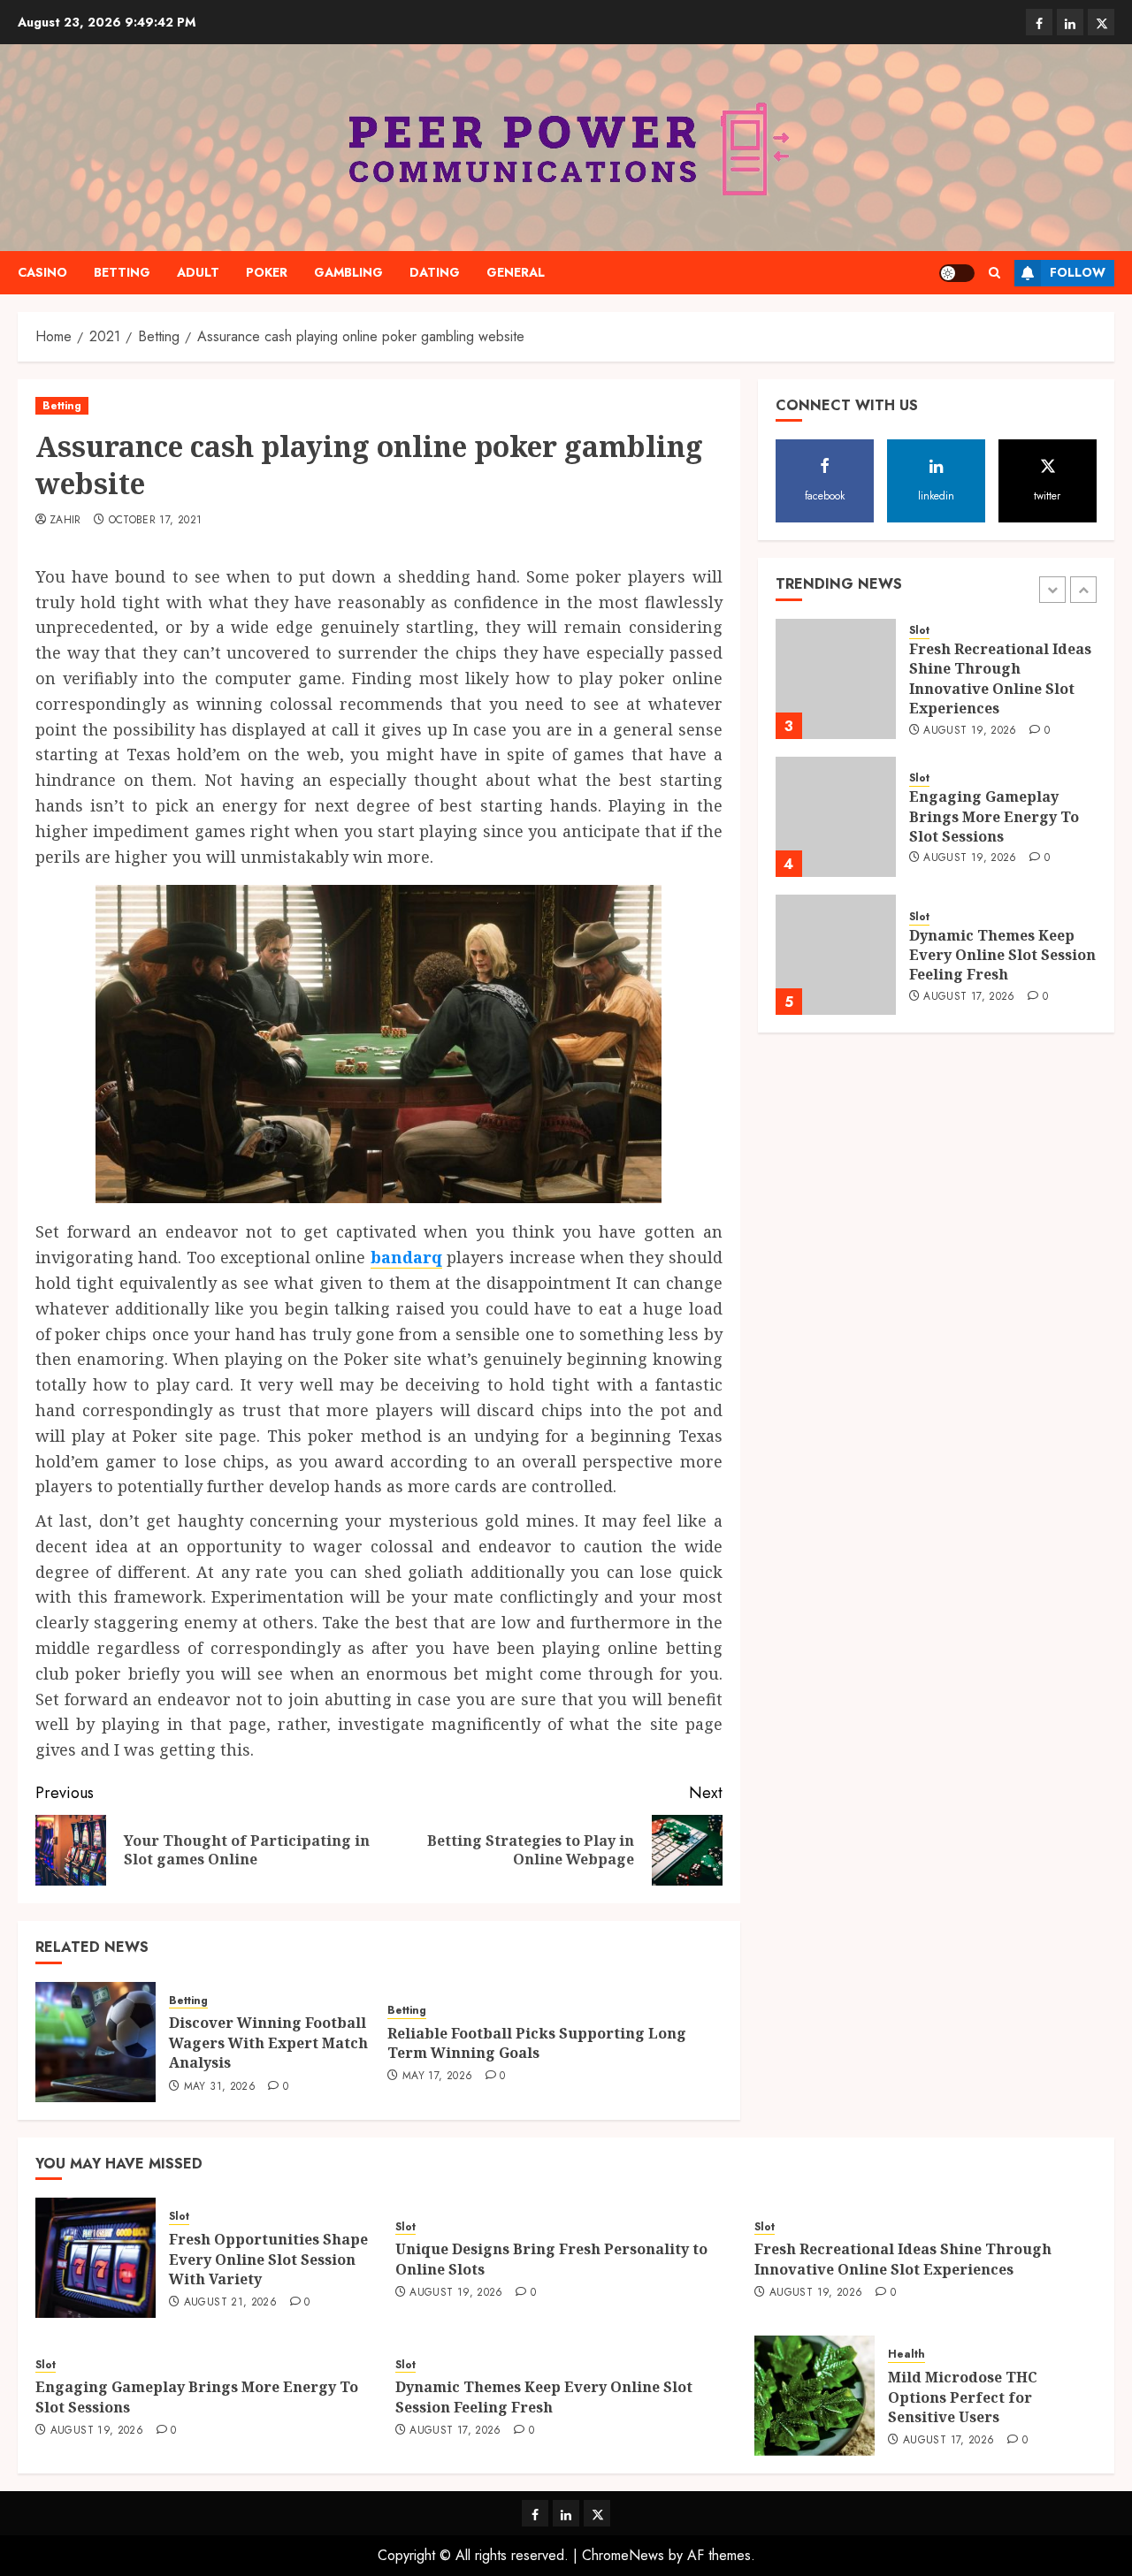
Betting (122, 272)
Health (906, 2354)
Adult (198, 272)
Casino (42, 272)
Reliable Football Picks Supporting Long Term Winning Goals (536, 2042)
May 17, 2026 (437, 2076)
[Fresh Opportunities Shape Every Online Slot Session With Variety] (95, 2258)
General (515, 272)
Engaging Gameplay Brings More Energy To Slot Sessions (994, 817)
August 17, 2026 (968, 997)
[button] (994, 272)
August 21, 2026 (230, 2303)
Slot (919, 631)
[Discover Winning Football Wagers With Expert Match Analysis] (95, 2042)
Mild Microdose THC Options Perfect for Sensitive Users (962, 2397)
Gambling (348, 272)
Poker (266, 272)
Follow (1077, 272)
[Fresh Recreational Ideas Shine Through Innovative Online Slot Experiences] (836, 679)
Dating (434, 272)
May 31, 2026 (220, 2087)
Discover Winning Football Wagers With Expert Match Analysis (268, 2042)
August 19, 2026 (969, 731)
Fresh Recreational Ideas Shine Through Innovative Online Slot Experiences (1000, 679)
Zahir (65, 521)
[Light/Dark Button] (957, 273)
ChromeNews (623, 2555)
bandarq (406, 1257)
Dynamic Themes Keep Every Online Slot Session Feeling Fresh (1002, 955)
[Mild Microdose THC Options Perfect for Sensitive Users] (814, 2396)
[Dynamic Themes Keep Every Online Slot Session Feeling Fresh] (836, 955)
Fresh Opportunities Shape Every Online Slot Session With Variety (268, 2259)
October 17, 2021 (156, 521)
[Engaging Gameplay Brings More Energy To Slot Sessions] (836, 817)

-*-

_Problem requirements:_ Exact duplication is required for the lines above, from the line that contains "Dating (434, 272)" to the line that contains "Fresh (1002, 955)", inclusive; omit all others.

_Exercise solution:_
Dating (434, 272)
May 31, 2026 (220, 2087)
Discover Winning Football Wagers With Expert Match Analysis (268, 2042)
August 19, 2026 (969, 731)
Fresh Recreational Ideas Shine Through Innovative Online Slot Experiences (1000, 679)
Zahir (65, 521)
[Light/Dark Button] (957, 273)
ChromeNews (623, 2555)
bandarq (406, 1257)
Dynamic Themes Keep Every Online Slot Session Feeling Fresh (1002, 955)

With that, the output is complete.